Après des décennies durant lesquelles la richesse s’est accumulée, même si elle n’était pas également répartie, et les échanges de biens et d’actifs financiers se sont accrus, le dollar n’a plus seulement été l’instrument assurant les transactions entre Américains mais a conquis un rôle central dans l’économie mondiale. Il est devenu d’abord le moyen de paiement privilégié pour les échanges commerciaux entre pays. En même temps, il s’est installé comme la principale devise utilisée comme réserve par les banques centrales. Enfin, avec la libéralisation des marchés financiers et la position dominante de la place de New York, le dollar est aujourd’hui la première devise dans laquelle sont cotés les actifs qui s’échangent sur les marchés.

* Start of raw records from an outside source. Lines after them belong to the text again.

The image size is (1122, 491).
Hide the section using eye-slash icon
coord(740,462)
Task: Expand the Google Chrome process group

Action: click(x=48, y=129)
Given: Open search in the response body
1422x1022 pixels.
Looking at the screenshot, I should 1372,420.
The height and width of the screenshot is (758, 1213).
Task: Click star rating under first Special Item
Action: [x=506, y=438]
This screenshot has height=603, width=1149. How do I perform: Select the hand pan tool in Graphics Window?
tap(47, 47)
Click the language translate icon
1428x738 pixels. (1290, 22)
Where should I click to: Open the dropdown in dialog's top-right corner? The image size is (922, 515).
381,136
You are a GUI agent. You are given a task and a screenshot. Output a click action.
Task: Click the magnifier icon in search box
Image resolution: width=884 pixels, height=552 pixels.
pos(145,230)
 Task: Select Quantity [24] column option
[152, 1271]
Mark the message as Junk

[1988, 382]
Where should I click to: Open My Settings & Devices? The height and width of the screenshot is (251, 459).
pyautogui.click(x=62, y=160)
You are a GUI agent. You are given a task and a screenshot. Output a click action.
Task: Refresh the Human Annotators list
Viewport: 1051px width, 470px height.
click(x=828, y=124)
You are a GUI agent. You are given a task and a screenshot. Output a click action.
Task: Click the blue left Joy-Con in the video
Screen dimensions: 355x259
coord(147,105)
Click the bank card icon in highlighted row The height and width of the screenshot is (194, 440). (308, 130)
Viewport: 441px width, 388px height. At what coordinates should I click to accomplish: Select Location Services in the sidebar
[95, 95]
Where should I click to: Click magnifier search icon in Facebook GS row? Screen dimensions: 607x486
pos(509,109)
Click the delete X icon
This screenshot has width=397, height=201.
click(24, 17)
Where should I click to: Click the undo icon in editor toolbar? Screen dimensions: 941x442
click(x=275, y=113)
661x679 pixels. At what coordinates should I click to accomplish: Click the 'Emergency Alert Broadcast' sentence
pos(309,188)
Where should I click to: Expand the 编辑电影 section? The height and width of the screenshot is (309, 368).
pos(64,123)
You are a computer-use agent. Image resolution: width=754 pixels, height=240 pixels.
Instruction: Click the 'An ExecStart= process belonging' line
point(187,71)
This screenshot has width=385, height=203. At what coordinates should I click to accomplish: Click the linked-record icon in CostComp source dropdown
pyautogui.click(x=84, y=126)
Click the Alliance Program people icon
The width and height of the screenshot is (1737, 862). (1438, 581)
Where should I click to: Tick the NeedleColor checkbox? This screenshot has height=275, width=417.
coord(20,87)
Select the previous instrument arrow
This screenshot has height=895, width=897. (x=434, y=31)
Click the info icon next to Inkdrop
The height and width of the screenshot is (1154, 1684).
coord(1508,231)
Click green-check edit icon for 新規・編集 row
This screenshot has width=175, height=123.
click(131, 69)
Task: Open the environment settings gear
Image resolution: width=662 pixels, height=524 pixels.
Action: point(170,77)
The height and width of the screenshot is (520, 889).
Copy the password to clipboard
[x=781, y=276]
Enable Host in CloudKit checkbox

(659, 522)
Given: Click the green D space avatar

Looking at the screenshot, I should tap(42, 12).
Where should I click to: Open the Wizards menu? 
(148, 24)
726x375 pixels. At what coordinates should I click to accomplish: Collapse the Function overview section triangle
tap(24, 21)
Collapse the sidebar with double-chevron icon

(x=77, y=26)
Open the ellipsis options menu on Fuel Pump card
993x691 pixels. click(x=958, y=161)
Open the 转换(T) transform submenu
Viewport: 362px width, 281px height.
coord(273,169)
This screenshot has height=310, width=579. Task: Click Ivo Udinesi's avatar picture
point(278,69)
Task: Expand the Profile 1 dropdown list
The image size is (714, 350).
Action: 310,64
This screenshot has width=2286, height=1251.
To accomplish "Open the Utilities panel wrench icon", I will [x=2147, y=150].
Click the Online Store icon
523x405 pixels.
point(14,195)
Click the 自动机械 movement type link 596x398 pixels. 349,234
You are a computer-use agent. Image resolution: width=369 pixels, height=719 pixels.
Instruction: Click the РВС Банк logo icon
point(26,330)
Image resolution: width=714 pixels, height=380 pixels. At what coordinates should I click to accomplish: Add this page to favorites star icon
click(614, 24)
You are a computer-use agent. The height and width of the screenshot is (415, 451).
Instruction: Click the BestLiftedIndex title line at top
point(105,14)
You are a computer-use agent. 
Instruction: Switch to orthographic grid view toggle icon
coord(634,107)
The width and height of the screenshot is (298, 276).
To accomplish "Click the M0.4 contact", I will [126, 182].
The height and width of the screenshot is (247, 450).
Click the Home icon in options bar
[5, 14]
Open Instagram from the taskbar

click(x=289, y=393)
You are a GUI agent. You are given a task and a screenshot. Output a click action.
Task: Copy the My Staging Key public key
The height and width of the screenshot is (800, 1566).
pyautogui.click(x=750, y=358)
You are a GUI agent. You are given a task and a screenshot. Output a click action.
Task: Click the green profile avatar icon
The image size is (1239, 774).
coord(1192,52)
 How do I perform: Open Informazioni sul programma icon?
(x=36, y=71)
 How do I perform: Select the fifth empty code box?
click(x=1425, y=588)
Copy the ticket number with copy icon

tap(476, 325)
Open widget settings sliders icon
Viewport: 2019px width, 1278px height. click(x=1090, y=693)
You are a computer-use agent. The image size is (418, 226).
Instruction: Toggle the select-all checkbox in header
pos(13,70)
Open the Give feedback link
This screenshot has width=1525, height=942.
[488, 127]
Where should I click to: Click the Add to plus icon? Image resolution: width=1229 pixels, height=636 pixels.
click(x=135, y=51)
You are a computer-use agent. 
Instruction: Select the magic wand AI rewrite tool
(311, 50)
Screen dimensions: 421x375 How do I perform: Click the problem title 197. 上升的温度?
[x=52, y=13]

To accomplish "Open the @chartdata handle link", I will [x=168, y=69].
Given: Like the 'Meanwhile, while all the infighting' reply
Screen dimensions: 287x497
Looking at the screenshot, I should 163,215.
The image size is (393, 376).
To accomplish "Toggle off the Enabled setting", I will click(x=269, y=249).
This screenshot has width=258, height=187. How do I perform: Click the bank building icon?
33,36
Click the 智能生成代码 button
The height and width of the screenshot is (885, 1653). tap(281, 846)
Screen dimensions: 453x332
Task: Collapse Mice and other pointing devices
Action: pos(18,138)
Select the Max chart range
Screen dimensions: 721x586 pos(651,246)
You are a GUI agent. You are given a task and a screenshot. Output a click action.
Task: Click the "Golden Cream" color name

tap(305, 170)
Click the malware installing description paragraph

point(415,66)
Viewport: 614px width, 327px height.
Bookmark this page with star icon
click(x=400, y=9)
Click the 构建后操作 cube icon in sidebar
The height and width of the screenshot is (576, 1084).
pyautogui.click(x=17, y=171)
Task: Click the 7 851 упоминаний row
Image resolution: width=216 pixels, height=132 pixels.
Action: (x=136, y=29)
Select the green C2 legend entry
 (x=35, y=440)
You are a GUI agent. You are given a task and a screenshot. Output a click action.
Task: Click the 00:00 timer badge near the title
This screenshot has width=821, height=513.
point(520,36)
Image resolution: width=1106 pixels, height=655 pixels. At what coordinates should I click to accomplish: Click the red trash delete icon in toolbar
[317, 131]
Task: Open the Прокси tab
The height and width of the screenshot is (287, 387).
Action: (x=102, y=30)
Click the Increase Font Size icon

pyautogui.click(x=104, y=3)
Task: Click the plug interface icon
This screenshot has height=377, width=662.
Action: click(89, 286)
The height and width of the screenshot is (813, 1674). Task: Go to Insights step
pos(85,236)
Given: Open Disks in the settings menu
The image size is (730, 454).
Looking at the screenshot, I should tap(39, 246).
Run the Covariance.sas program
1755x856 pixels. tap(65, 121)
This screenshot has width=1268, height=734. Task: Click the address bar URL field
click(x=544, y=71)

Pour qu’une transaction aboutisse, il faut que les deux parties soient d’accord sur la devise dans laquelle celle-ci s’effectue. Jusqu’à présent, l’acceptation du dollar était générale malgré les conséquences judiciaires auxquelles s’exposaient les parties du fait de l’extraterritorialité des lois américaines. Si une opération était effectuée en dollar, c’est la loi américaine qui s’appliquait en cas de contestation. Cet inconvénient, qui a eu parfois de lourdes conséquences pour des entreprises ou des banques françaises, n’a pas significativement fait reculer l’usage du dollar. Deux facteurs pourraient aujourd’hui remettre en cause la suprématie de la devise américaine.
Les tensions politiques et commerciales entre Washington et Pékin ont conduit la Banque populaire de Chine, qui détenait dans ses réserves le deuxième montant d’actifs en dollars après le Japon, à les vendre progressivement mais de façon continue. Elle les a remplacés par de l’or, ce qui explique en partie la hausse du prix du métal jaune, et par des titres en euros. Les menaces de droits de douane ont aussi conduit le pays à entamer un vaste mouvement de réorientation des investissements de ses entreprises et de ses échanges commerciaux en direction des pays d’Asie du Sud-Est. Tous n’acceptent pas des règlements en yuans mais la tendance s’est amorcée, ce qui s’est traduit par un recul de l’utilisation du dollar.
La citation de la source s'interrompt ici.